I was recently dropped into a Seinfeld episode. The kind where you stammer through conversation, start sweating a little, probably get flushed and then just kind of shrug.
I didn’t ask for it. It just kind of happened. And I didn’t realize the awkward humor in the whole thing until I sent a text to one of my besties.
“Everyone thinks I’m in a committed, gay relationship.”
That was the text. With a few more things – mainly the crying-laughing emoji and another comment about “getting comfy with my relationship status.”
Even Facebook thought I was, despite seeing my undying, and I realize sometimes a little syrupy, love-letter essays about Ron. But because I support equality and have fun looking through goofy T-shirt pages – some of them with amazing feminist and snarky sayings on them – like, “Sounds gay. I’m in!” – Facebook thought I’d enjoy a romantic island retreat exclusively for lesbian couples.

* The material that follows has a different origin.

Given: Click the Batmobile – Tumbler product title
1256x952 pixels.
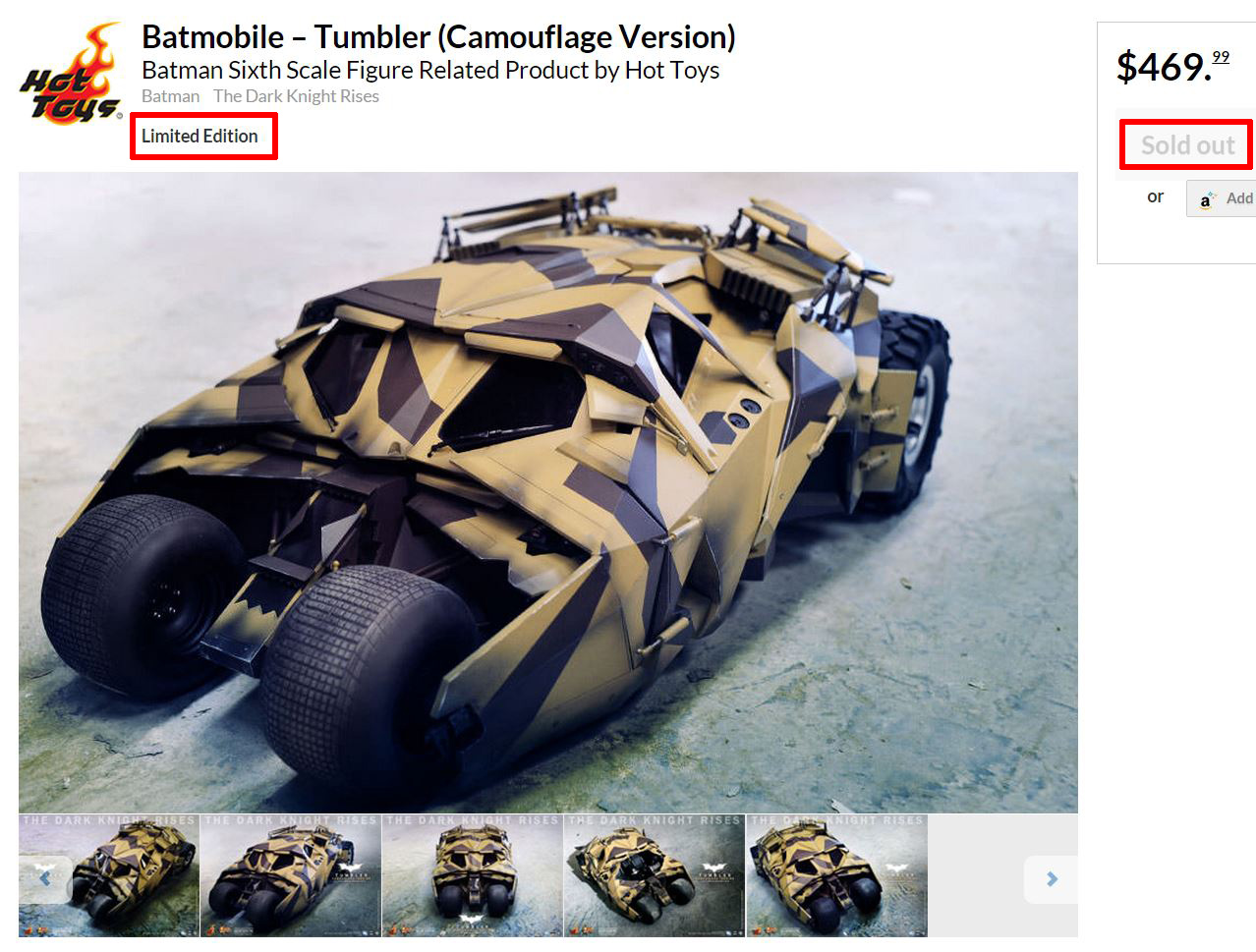Looking at the screenshot, I should coord(438,37).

Or maybe Facebook was just picking up on my love of adventure and thought they’d give it a shot. Anyway, targeting failed there. And that’s okay.
And so was the Seinfeld episode. Totally okay. But totally hilarious.
It occurred to me a year or so ago that domestic partner benefits don’t only apply to same-sex couples. In other words, domestic partners don’t need to be gay. And they aren’t – living proof.
But the phrase is definitely owned by the gay community. And only when I had to start using it out loud did I realize the discomfort that comes with putting a label on your sex life. As a heterosexual woman, I’ve never had to experience that. There was never any discomfort. Ever.
I mean, as an adult. Let’s not try and pretend that everyone’s journey through junior high wasn’t uncomfortable.
I once heard or read someone talking about coming out, and hearing or reading that person say that heterosexuals never have to proclaim they’re straight. And they don’t, making that proclamation against the norm feel even heavier for the person saying it.
At least, I imagine.
So then I inquire about domestic partner benefits, the inquiry is handled with grace and professionalism and respect and care and delicacy and everything you’d want in that situation. Everything. Honestly. Really.
With it though, came an assumption. A wrong one.
BUT IT WOULD BE FINE IF IT WERE RIGHT.
“Well, now that the state allows you to get married….”
And there’s one of the moments. Hoping to speak to the quiet-talker in HR, I got in her long line to ask about benefits for domestic partners. And I waited. I was going to be last, I thought. Perfect.
That way I could explain why I was inquiring. As if it mattered.
IT DIDN’T MATTER.
And then a loud-talker approached me, spoiling my attempt to be discreet, trying to help the line move faster and wondering if I had questions that could be answered. I did, and the loud talker gave me the above – where I confessed we weren’t married.
But I didn’t tell her I wasn’t gay. I don’t know why. I did later, to other people who tried to help me through the process, slipping in a “it’s me and my boyfriend…” as if it mattered.
To me, it is as innocuous as someone thinking I’m left-handed or vegetarian. I’m neither. And also not gay.
BUT IT WOULD BE OKAY IF I WAS.
It’s just that I’m not. Isn’t that funny? For all the progress we’ve made for equality, here I am sweating out the first time I’ve had to say I’m not gay out loud.
What perspective and experience does. I’m thinking it’ll push me to support equality even more than I do now publicly, which will mean I’ll probably get even more ads for tropical, gay getaways – if the algorithm sticks.
NOT THAT THERE’S ANYTHING WRONG WITH THAT.